4 de mayo 2011 - 00:00

Debutan delegados del subte con paro

Los Metrodelegados, el sindicato de los trabajadores del subte separados de la Unión Tranviarios Automotor (UTA), debutarán con un clásico: paro de actividades al inicio de negociaciones paritarias para presionar por un mayor incremento salarial. Para mañana, entre las 13 y las 16, el gremio dispuso el cese de las actividades de todas las líneas de subterráneos y el Premetro «ante la negativa de Metrovías de dar respuesta a un reclamo salarial». El gremio, que intenta negociar por fuera de la UTA sus propias condiciones salariales para este año, reclama un incremento cercano al 40%, mientras que desde la compañía se contraofertará algo menos del 20%. La empresa aclaró que cualquier alza en los sueldos deberá ser cubierta por un aumento en los subsidios que el Estado aporta al servicio. Pero además, Metrovías y la UTA aseguran que no es con el nuevo gremio con el que se deben discutir las paritarias, sino a través de ese sindicato.

Más allá del reclamo, el conflicto tiene como característica principal el ser el primero de la Asociación Gremial de Trabajadores del Subterráneo y Premetro (los Metrodelegados) como gremio parcialmente independiente.

Disputa

El sector, vinculado a partidos y movimientos de izquierda, mantuvo durante más de una década una larga disputa con la UTA por la independencia sindical. A veces en forma pacífica, otras utilizando métodos violentos, los Metrodelegados y la UTA se enfrentaron abiertamente ante el reclamo, trabado desde la conducción de Roberto Fernández. Éste se apoyó en Hugo Moyano como titular ante la CGT para no permitir el avance de la independencia de los operarios del subte, lo que derivó en movilizaciones reiteradas que incluyeron periódicos paros de actividades. En esos momentos, los representantes de los Metrodelegados aseguraban que las huelgas y el cese del servicio serían una fórmula que terminaría en el mismo momento de otorgarse el reconocimiento al nuevo gremio.
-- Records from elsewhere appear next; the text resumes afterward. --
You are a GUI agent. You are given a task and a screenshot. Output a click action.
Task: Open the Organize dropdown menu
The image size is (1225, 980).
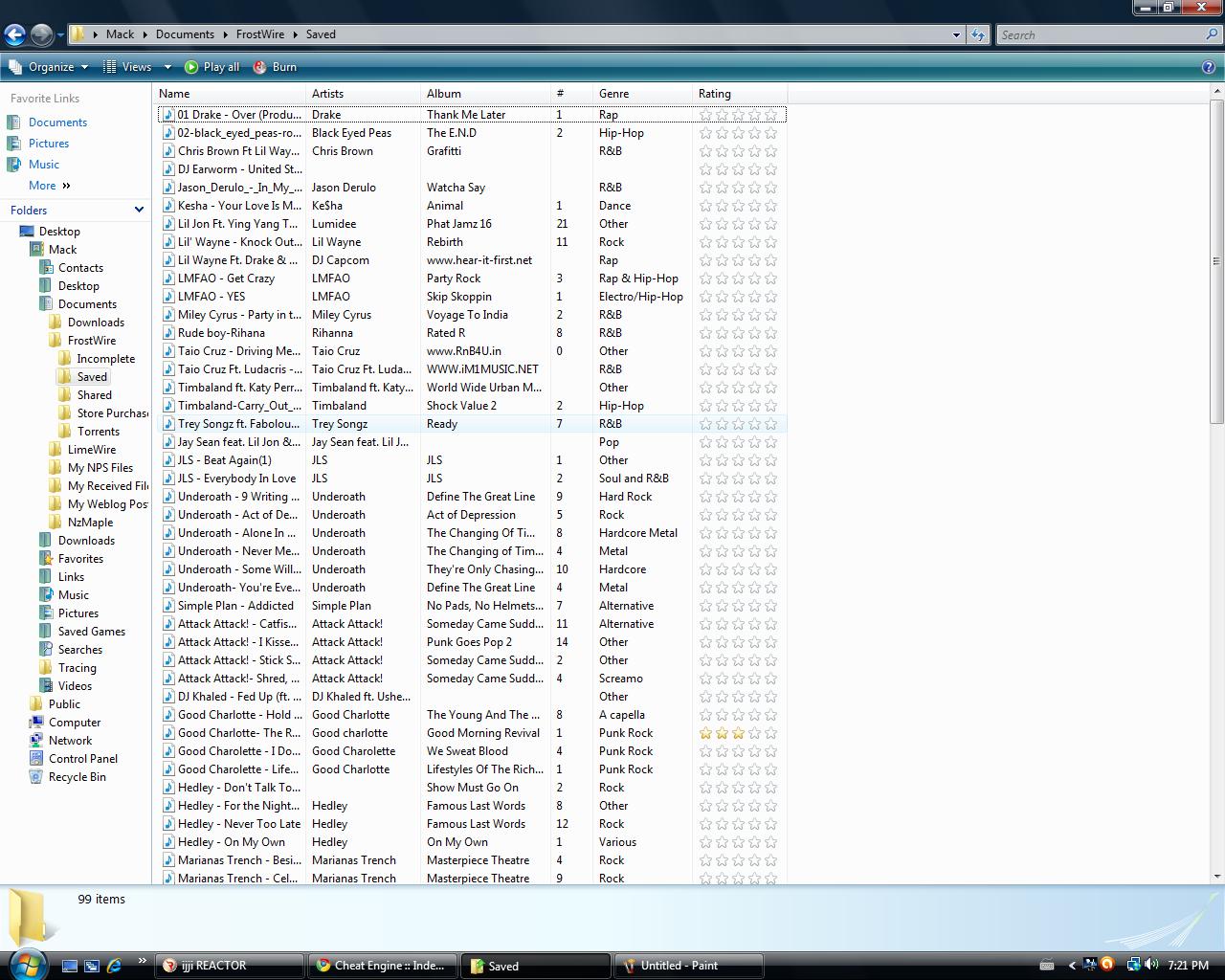[x=51, y=67]
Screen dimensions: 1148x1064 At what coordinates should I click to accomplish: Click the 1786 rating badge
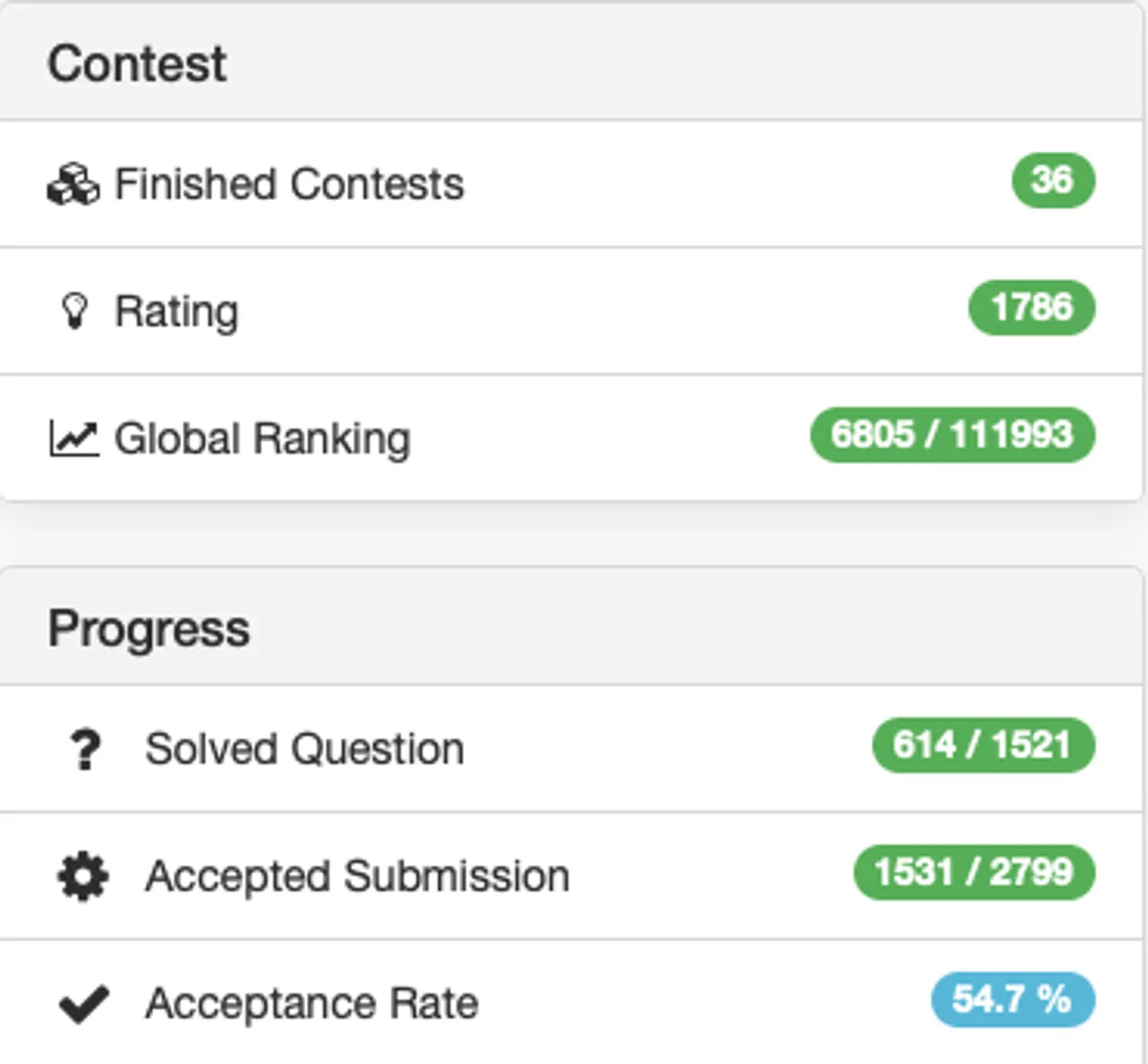point(1033,308)
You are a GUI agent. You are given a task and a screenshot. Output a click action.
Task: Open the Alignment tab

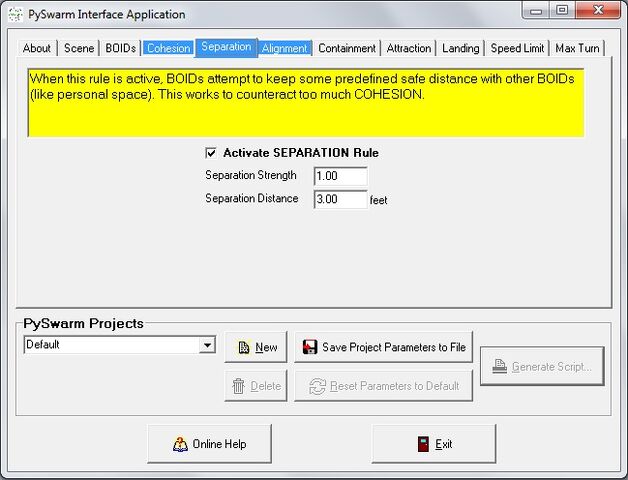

Finalmente, el 26 de noviembre del año pasado, la Asociación recibió su blanqueo como «sindicato legal», a través de una resolución firmada por el Ministerio de Trabajo de Carlos Tomada.

Tomada aclaraba ese día que «se otorgó la inscripción, lo que no significa la personería, que seguirá siendo de la UTA». El fundamento era que la Ley de Asociaciones Sindicales impide que dos entidades cuenten con los mismos derechos y atribuciones en las negociaciones colectivas y la representación de los trabajadores. Esto implica, además, que pueda haber conflictos mañana en el momento en que los Metrodelegados concreten el paro. Para la UTA, la independencia no alcanza al derecho de negociar paritarias por separado.

Metrovías se vuelca por la misma alternativa, con lo que busca no discutir las paritarias con la nueva asociación. Para éstos, por el contrario, el otorgamiento de la licencia como sindicato debe tener como principal derecho la negociación anual de los incrementos salariales.